Canada’s top banks continue to perform strongly, reporting solid financial results quarter after quarter and continually hiking their dividends, much to the delight of investors. This has made them a firm favourite among investors, thus driving their share prices ever higher and making it difficult to find value in this industry.
U.S. exposure offers solid growth opportunities
One of the most attractive aspects of the Bank of Montreal is its exposure to the U.S. financial services market, the largest in the world. For the second quarter of 2014, the bank derived 14% of its net income from its U.S. commercial and retail banking business, which while a disappointing 7% drop compared to the previous quarter represented a healthy 3% increase against the equivalent quarter in the previous year.
Importantly for the Bank of Montreal, there are signs that its U.S. business is gaining momentum, particularly with the U.S. economy performing better than expected. Second-quarter GDP growth was stronger than initially anticipated, coming in at a 4.2% annual rate instead of the 4% forecast.
More importantly, this growth was broad-based, with business growth, housing construction, consumption, and exports all contributing. There are also signs the rebound in the U.S. housing market is gaining greater momentum, boding well for increased mortgage demand.
These should feed greater credit demand and see further growth of the bank’s U.S. lending portfolio leading greater growth in its bottom line.
Overall business risk is low
The Bank of Montreal, like all of Canada’s major banks, has a conservative approach to risk, as the bank is more than adequately capitalized with a common equity tier 1 capital ratio of 9.7%, well above the regulatory minimum.
It also has a high-quality credit portfolio with a gross impaired loans-to-total loans ratio of a very low 0.67% at the end of the second quarter. This is 12 basis points lower than the previous quarter, 41 basis points lower than in the second quarter of 2013. It is also the eighth consecutive quarter where the ratio has fallen.
These factors all indicate Bank of Montreal’s balance sheet is quite healthy and the degree of financial risk for investors is relatively low.
Remains attractively priced
One of the most attractive aspects of the Bank of Montreal for investors is that it remains attractively priced compared to its peers. One of the best measures for assessing a bank’s value is its price-to-book ratio and Bank of Montreal’s at 1.8 is the lowest of the six largest banks in Canada, which indicates that it is undervalued.
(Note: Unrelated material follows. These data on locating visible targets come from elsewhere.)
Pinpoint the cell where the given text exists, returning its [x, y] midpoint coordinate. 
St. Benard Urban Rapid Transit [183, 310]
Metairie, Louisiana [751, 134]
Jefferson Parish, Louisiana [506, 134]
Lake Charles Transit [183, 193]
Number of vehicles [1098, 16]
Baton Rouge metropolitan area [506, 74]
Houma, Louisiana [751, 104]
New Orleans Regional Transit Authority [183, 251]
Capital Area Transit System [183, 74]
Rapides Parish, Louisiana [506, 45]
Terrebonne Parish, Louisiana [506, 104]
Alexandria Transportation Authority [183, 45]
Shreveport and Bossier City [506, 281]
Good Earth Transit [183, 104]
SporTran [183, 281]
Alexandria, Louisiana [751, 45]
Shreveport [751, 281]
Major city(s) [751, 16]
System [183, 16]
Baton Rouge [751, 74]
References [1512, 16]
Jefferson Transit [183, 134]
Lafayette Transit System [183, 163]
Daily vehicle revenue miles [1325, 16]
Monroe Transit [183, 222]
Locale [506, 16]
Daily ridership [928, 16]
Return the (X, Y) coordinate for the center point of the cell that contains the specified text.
|Bank of Montreal||1.8||11|
|Royal Bank of Canada (TSX: RY)(NYSE: RY)||2.5||11.5|
|Toronto-Dominion Bank (TSX: TD)(NYSE: TD)||2||11|
|Bank of Nova Scotia (TSX: BNS)(NYSE: BNS)||2||11|
|CIBC (TSX: CM)(NYSE: CM)||2.5||10|
|National Bank of Canada (TSX: NA)||2||11|
Source: Company filings.
The Bank of Montreal also has a relatively low forward price-to-earnings ratio of 11, although this is in line with its peers and can be attributed to conservative estimates regarding earnings growth across Canada’s banking industry because of the saturated nature of the financial services market place.
A steadily growing dividend
The final factor that makes the Bank of Montreal stand out as a value play for investors seeking exposure to Canadian banks is its steadily growing dividend. At the end of the second quarter, it hiked its dividend 3%, giving it a tasty yield of 3.7% coupled with a very sustainable payout ratio of 48%. This is the second-highest yield of Canada’s six largest banks, only slightly lower than CIBC’s 3.74%.
It is more than likely that Bank of Montreal’s dividend will continue to grow with strong earnings growth expected, while the low payout ratio leaves sufficient room for additional hikes.
The Bank of Montreal clearly appears undervalued compared its top six peers, and I believe it offers investors considerable growth opportunities and a steadily growing dividend.